11.9 Plato on the Afterlife

At the end of this early dialogue, Plato does something unprecedented: he provides a myth of the afterlife.[32]  This will become a kind of trademark of Plato’s dialogues of the middle period, which often end with such myths.  Whatever else they are meant to do, they offer a glimpse of an extended moral realm in which good behavior is rewarded and bad behavior is punished.  However unfair life may be, there will come a reckoning for every soul, ensuring a just outcome at the cosmic level. 

            In the present story, the gods provide a last judgment, in which the souls of mortals are judged for their actions in mortality.  At first, Plato tells us, they judged humans while they were yet alive, on their last day.  But they tended to be unduly influenced by the finery of the rich and powerful.  So Zeus decreed that mortals should be judged after they were dead, when they were naked, and indeed bereft of their bodies; their exposed souls would bear the marks of their bad deeds which the judges, who were themselves just men who had died, would scrutinize those who were brought before them for justice and injustice. 

            There were three judges: Rhadamanthus, Aeacus, and Minos.  The judgment would take place at a crossroads, where one path led to the Isles of the Blessed, the abode for just persons, and one down to Tartarus, for unjust persons.  In the latter place the souls of the unjust would be punished for their wicked deeds.  For some of them it would be a kind of purgatory, after which their punishment would end; for others, the incurable, the punishments would never end.  Socrates speculates that the worst and most incurable offenders tend to come from the ranks of tyrants like Archelaus, a usurper admired by Polus who literally got away with murder and other horrific crimes.[33]  Born a slave he clawed his way to the top over the bodies of those who stood in his way.  A paradigm success story for Polus, he is an object lesson in moral turpitude for Socrates and Plato.  In fact, the tyrant Archelaus extended an invitation to Socrates to visit his court; Socrates turned him down (see Socrates 18.4*).[34]
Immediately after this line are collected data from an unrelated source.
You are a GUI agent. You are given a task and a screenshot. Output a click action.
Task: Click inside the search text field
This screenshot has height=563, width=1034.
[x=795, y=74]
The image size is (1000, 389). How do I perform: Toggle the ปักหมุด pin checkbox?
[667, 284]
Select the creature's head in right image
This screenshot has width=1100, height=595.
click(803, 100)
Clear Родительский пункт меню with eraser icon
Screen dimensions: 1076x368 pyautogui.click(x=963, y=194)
            Plato’s myth is an illustration of the truth that “In all the stories, this account alone survives refutation: that a man must avoid doing wrong rather than being wronged and, more than anything, take care not to seem but to be good, both in private and in public.”[35]  Here we begin to see Plato as a moralist, instructing us as to how we should behave, and enlisting the gods as guardians of morality.  This is not Socrates’ approach, but it is meant to reinforce the Socratic method of refutation (which Plato calls attention to in his statement). 
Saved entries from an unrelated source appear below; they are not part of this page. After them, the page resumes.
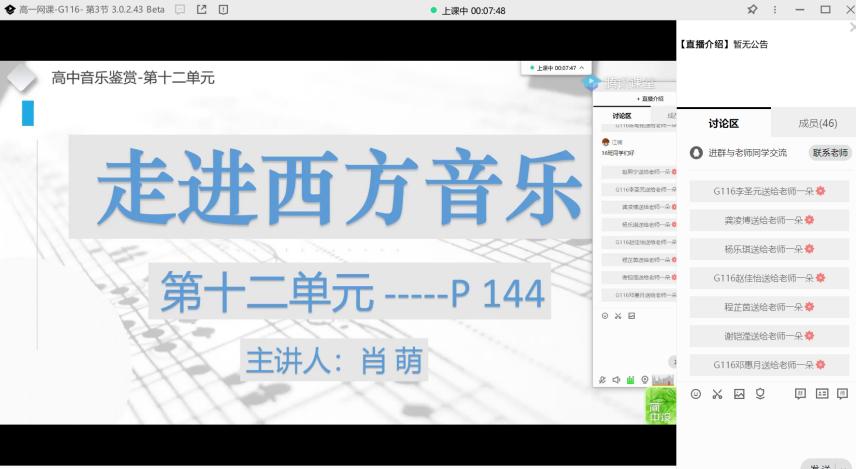The image size is (856, 469).
Task: Select the 讨论区 tab
Action: pyautogui.click(x=723, y=123)
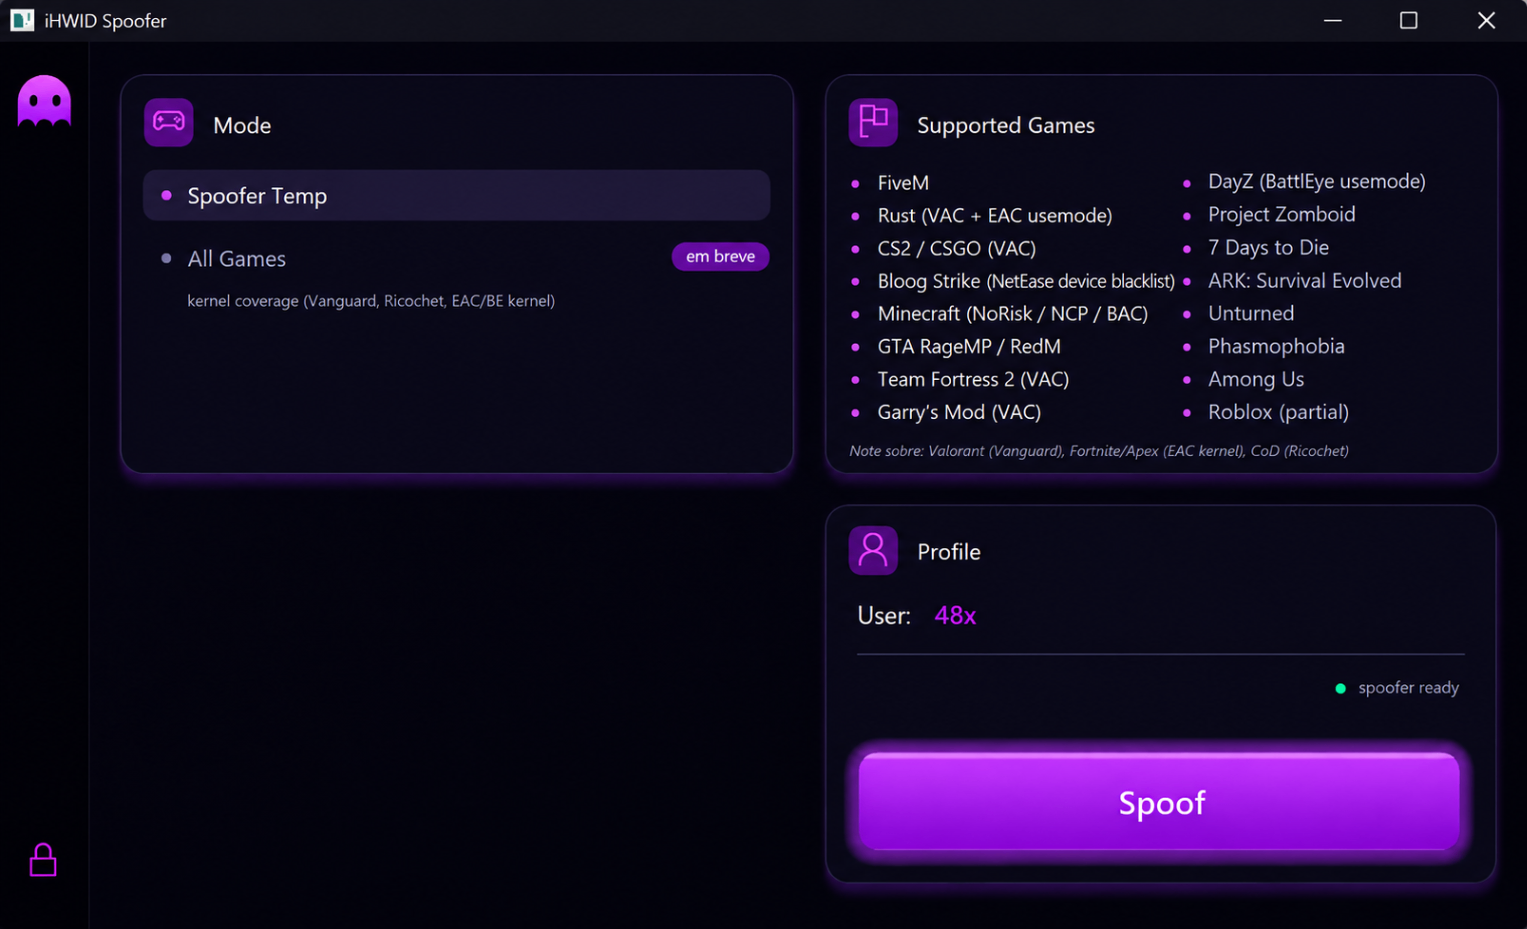Select Roblox (partial) in games list
This screenshot has height=929, width=1527.
[1278, 412]
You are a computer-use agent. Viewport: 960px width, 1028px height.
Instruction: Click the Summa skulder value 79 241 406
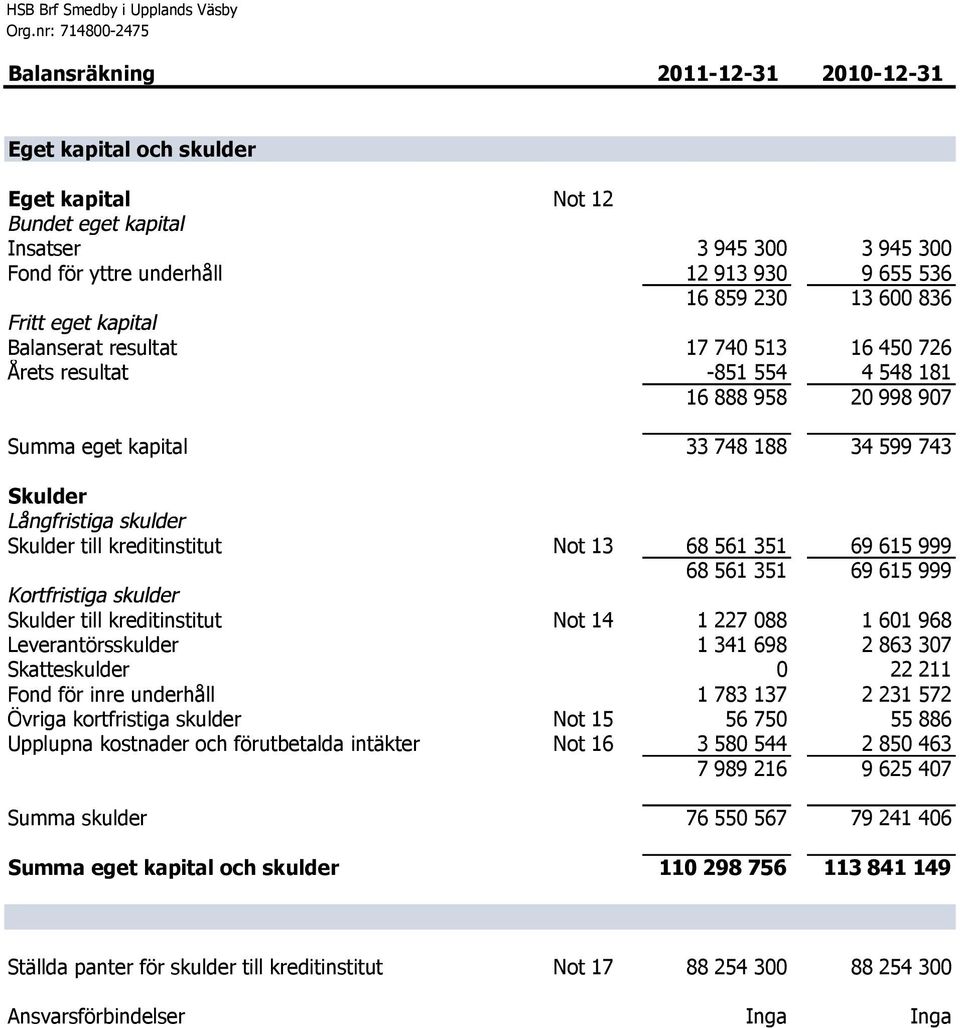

            We glimpse here the outlines of a cosmology in which principles of natural and divine law repair the injustices of mortal life.  If Socrates was satisfied that the moral state of one’s soul was its own reward or punishment, Plato is not.  We must believe, he suggests in the Gorgias, in eternal souls which receive a fitting recompense to their lives in their mortal bodies.  The world could not be an orderly or rational place unless it embodied a moral order.


[32] Plato Gorgias 523a-527e.

[33] Plato Gorgias 525a, 470d-471d.

[34] Aristotle Rhetoric 1398a24-26.  In fact Archelaus came to a bad end, murdered by a lover (ps.Plato Alcibiades II 141d-e—perhaps  poetic justice, but he was never held accountable for his crimes.  He reigned from 413 to 399, so after the presumed dramatic date of the Gorgias; see Nails 2002: 333; Thucydides 2.100.2. 

[35] Plato Gorgias 527b.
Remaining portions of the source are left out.